Mindfulness meditation may help people gain better control over their emotions. Activities as simple as deep breathing exercises can calm the mind and distract from the external stressors that may induce giggles. Oftentimes, cognitive therapy can aid emotional regulation by teaching proper coping mechanisms.
Yet regardless of public disapproval, laughing during a stressful situation isn't always a bad thing. Sometimes it may be just what we need. "I think there are far more situations where lightening up and laughing more would be valuable," says Billy Strean, a professor in the Faculty of Kinesiology, Sport and Recreation at the University of Alberta, who has explored laughter's role in learning and overall wellbeing. He explains that laughter can work as a form of medicine.
Most importantly, it can serve as a natural stress reliever. According to the Mayo Clinic, the psychological benefits of laughing include improved anxiety, depression and stress. But it doesn't stop there.

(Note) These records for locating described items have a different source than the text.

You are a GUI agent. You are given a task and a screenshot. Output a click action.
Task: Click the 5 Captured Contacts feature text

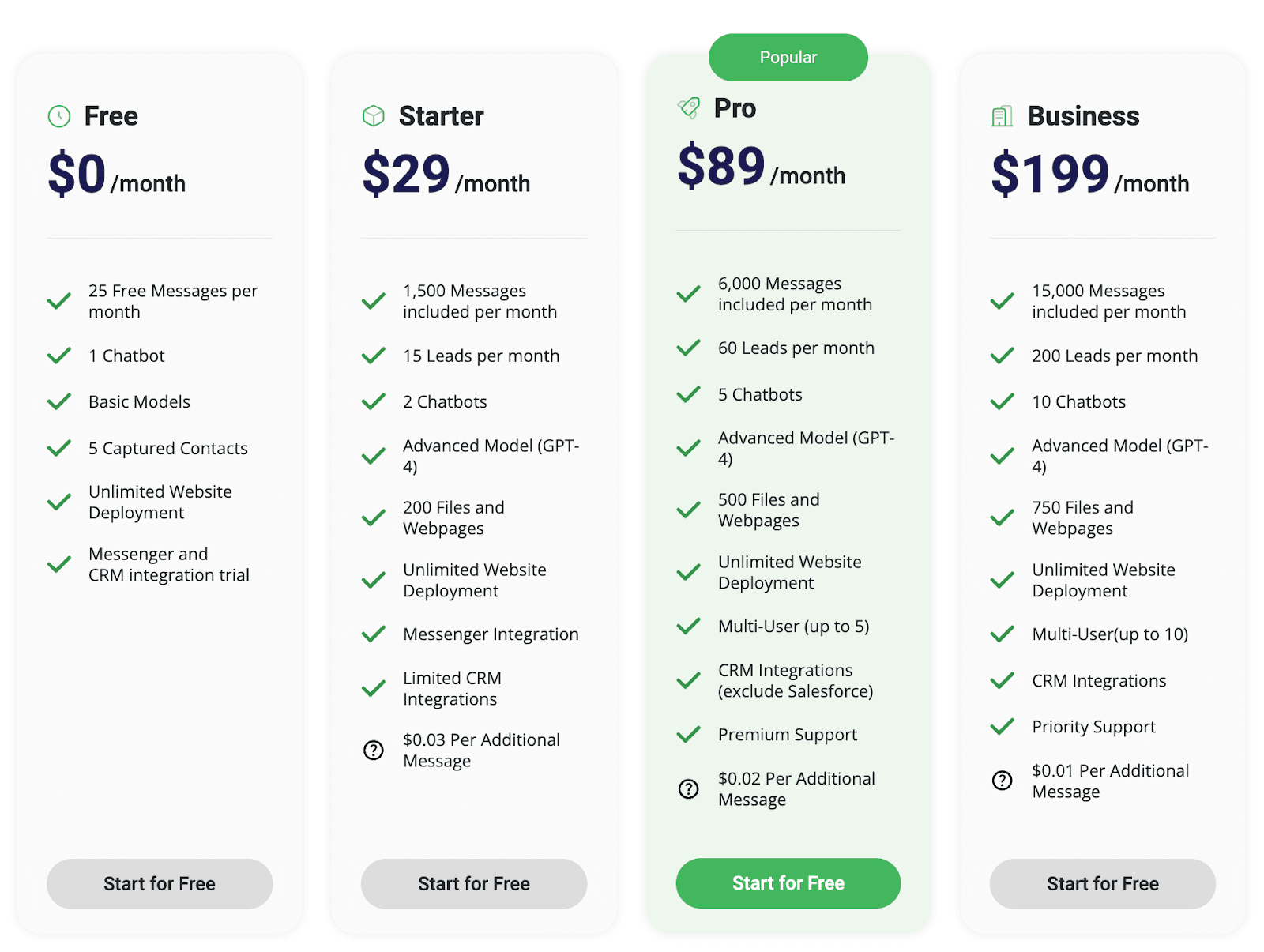168,449
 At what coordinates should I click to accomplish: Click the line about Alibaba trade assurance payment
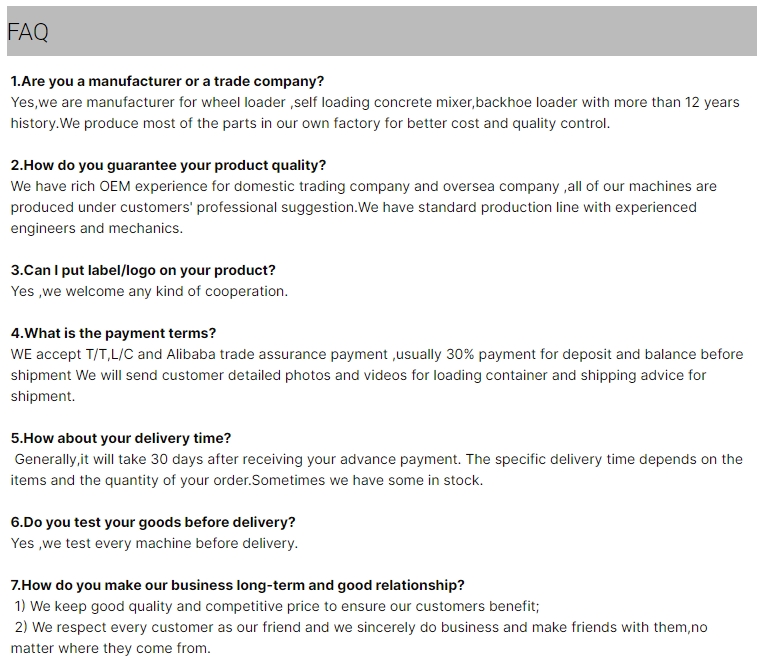tap(377, 354)
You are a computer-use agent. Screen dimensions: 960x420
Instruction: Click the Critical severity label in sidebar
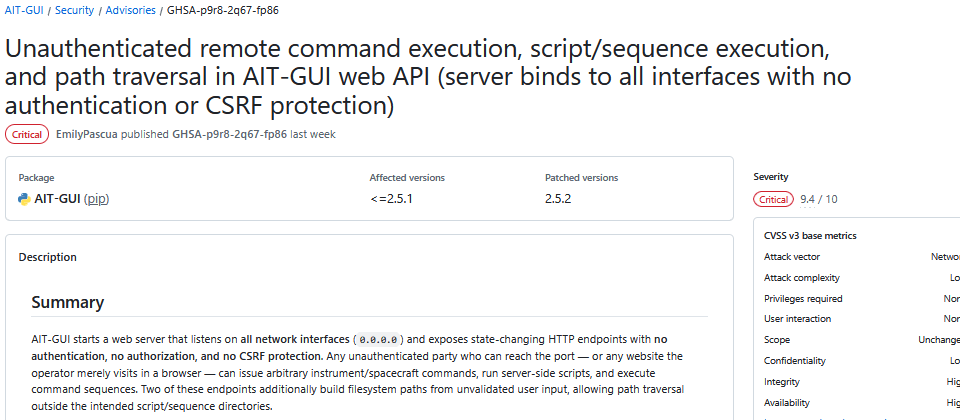click(x=774, y=199)
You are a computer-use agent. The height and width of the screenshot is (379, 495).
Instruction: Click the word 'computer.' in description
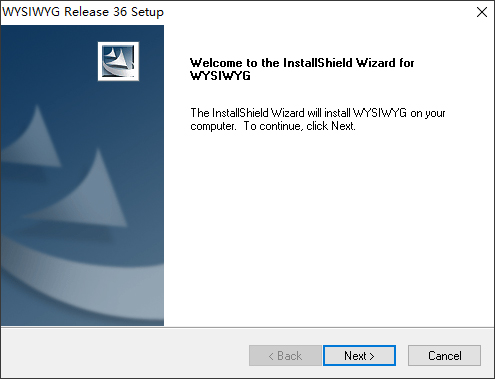click(213, 127)
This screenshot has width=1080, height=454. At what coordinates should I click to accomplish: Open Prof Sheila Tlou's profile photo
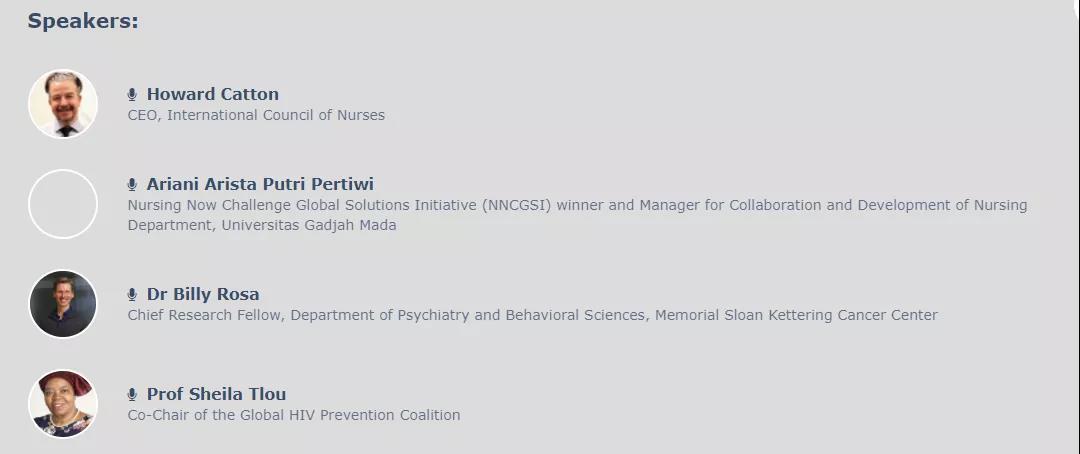(63, 404)
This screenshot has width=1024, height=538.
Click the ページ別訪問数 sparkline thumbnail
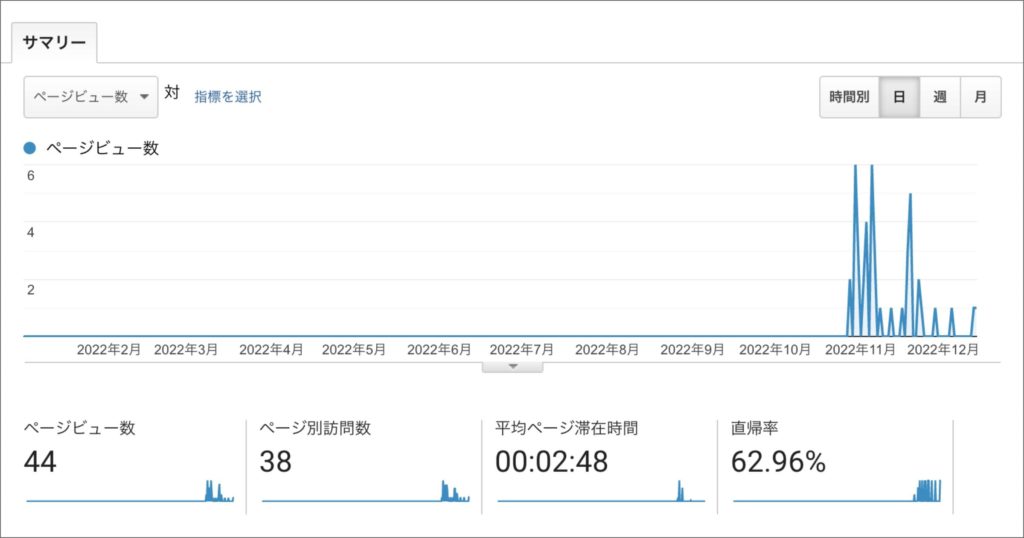pos(365,493)
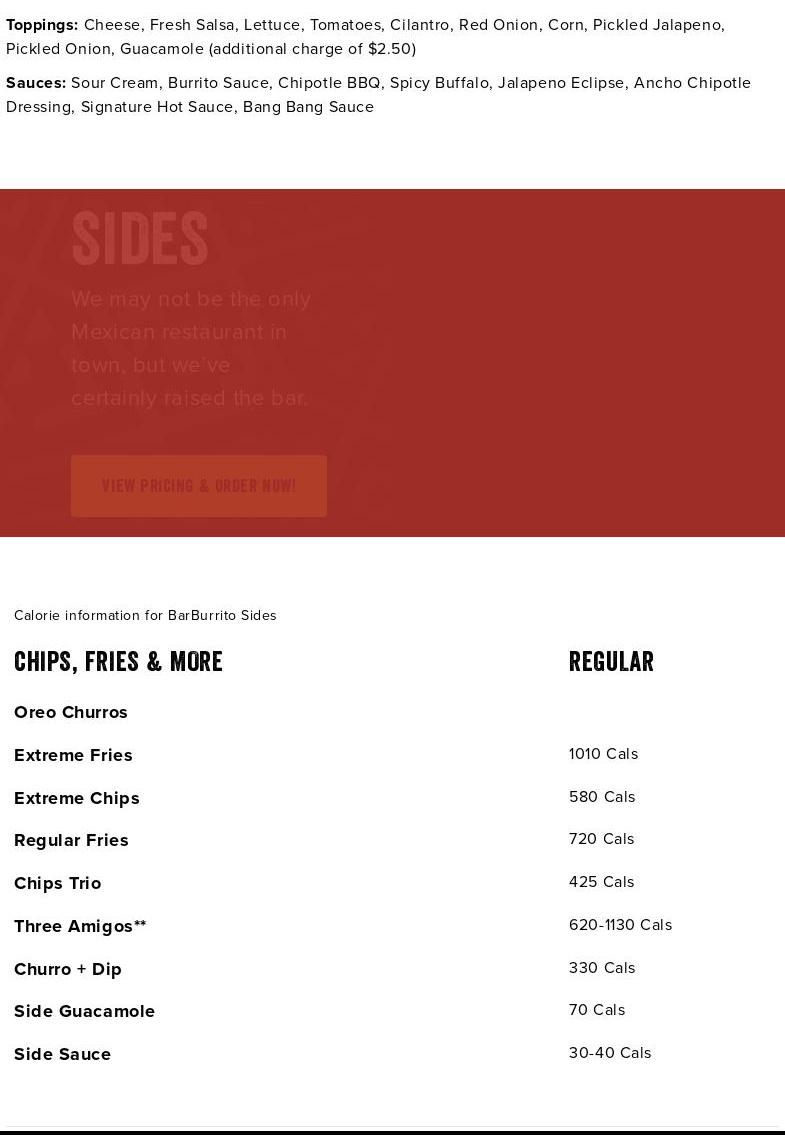785x1135 pixels.
Task: Choose the Chips Trio item
Action: tap(58, 883)
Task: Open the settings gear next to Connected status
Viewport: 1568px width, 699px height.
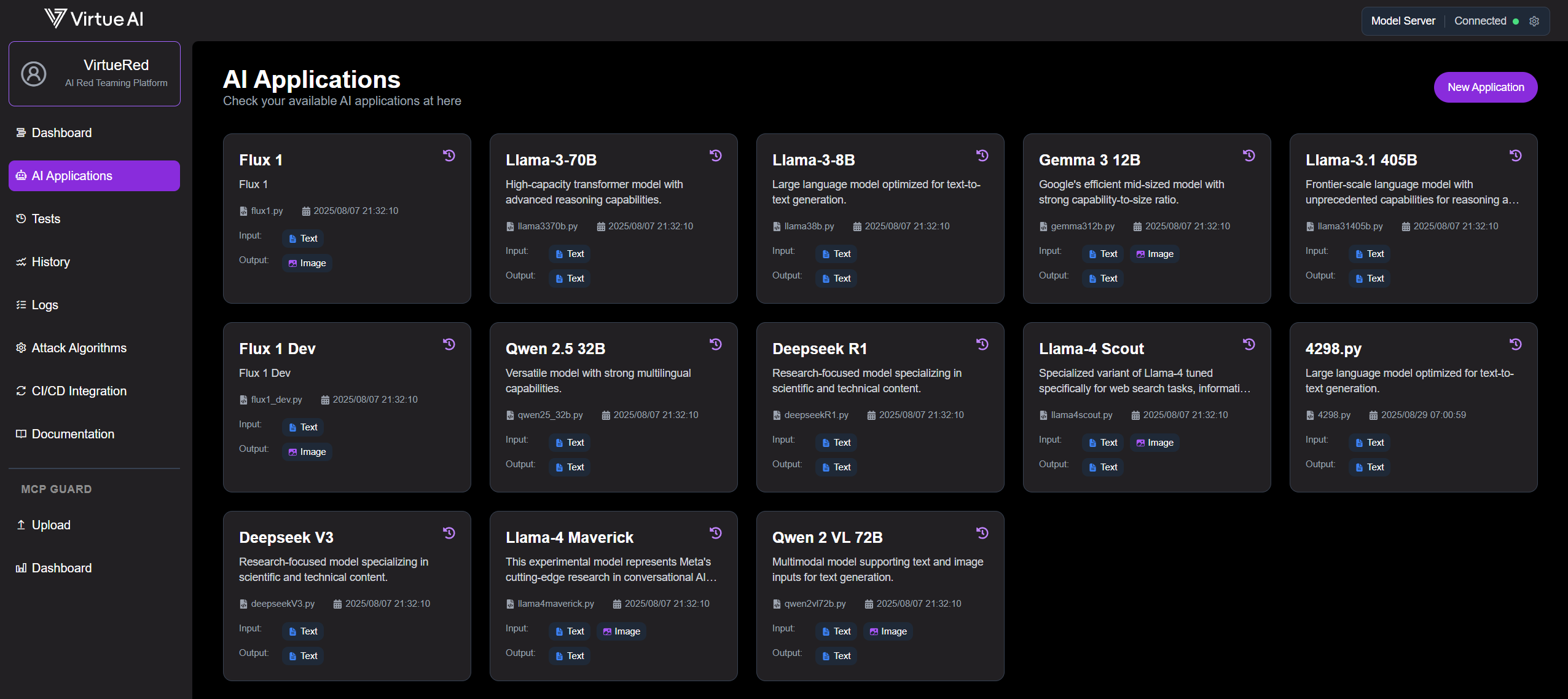Action: 1534,20
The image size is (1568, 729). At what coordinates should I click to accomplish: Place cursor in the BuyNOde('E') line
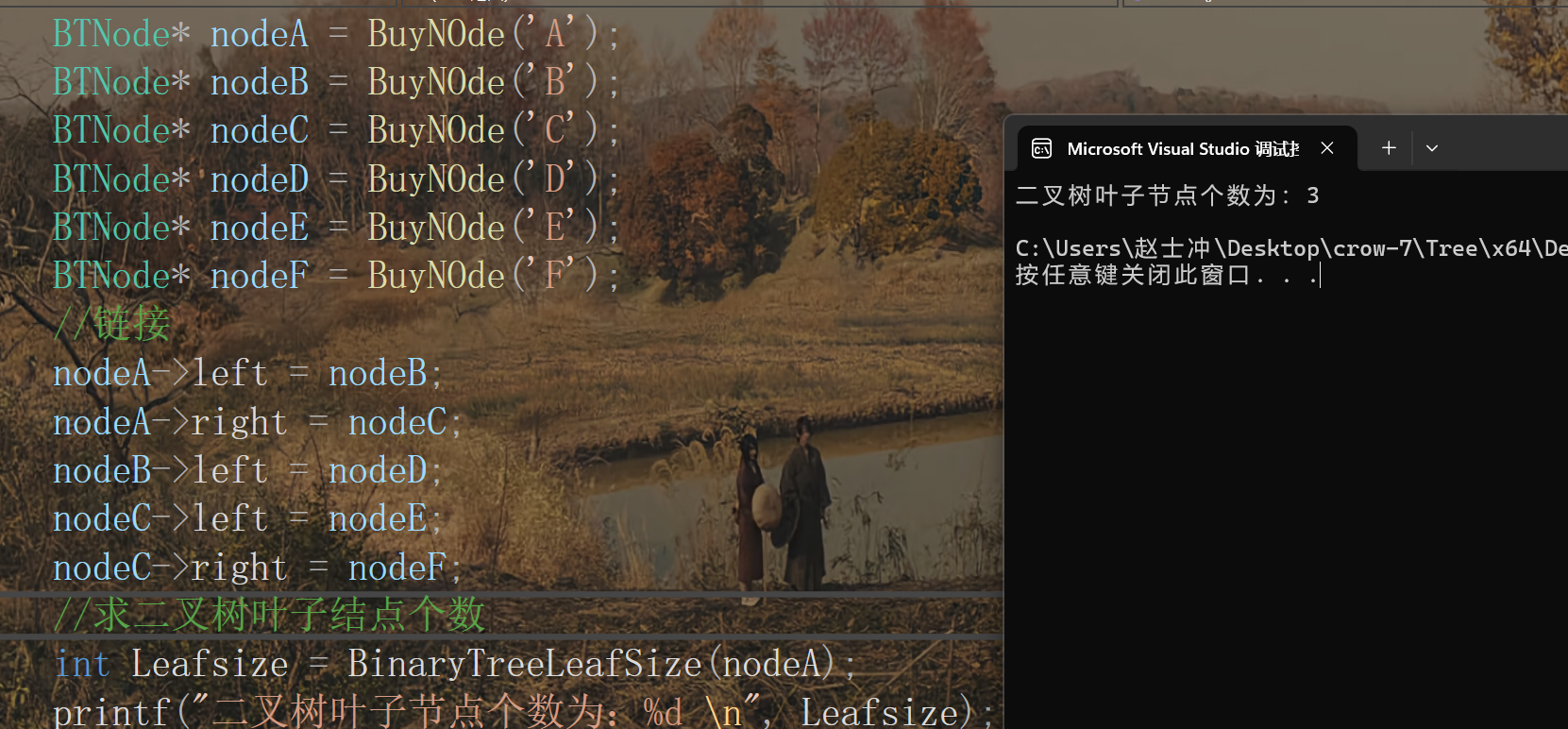336,227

Laughter can also bring physiological benefits, a 2016 study in the American Journal of Lifestyle Medicine found. The review explored how physicians can prescribe laughter as a natural medication. Its benefits include a strengthened immune system, relaxed muscles and increased blood flow to the organs.
Laughter delivers these physiological benefits by increasing the flow of oxygen, and thereby, natural endorphins in our brain. This process stimulates organs like the heart and lungs and promotes muscle relaxation. Because stress has been linked with a weakened immune system, laughter counteracts this by decreasing anxiety. Research also shows that chuckles boost the immune system by increasing the number of antibodies and T-cells within the blood that help fight infections.
Now more than ever, Strean says, laughter is useful to combat worries stemming from the pandemic, climate crisis and social justice struggles. "The more we can find the lighter side of life and create opportunities to laugh, the better," he says. "If you could put all of the benefits of laughter into a pill, it would be the best-selling pharmaceutical on the market."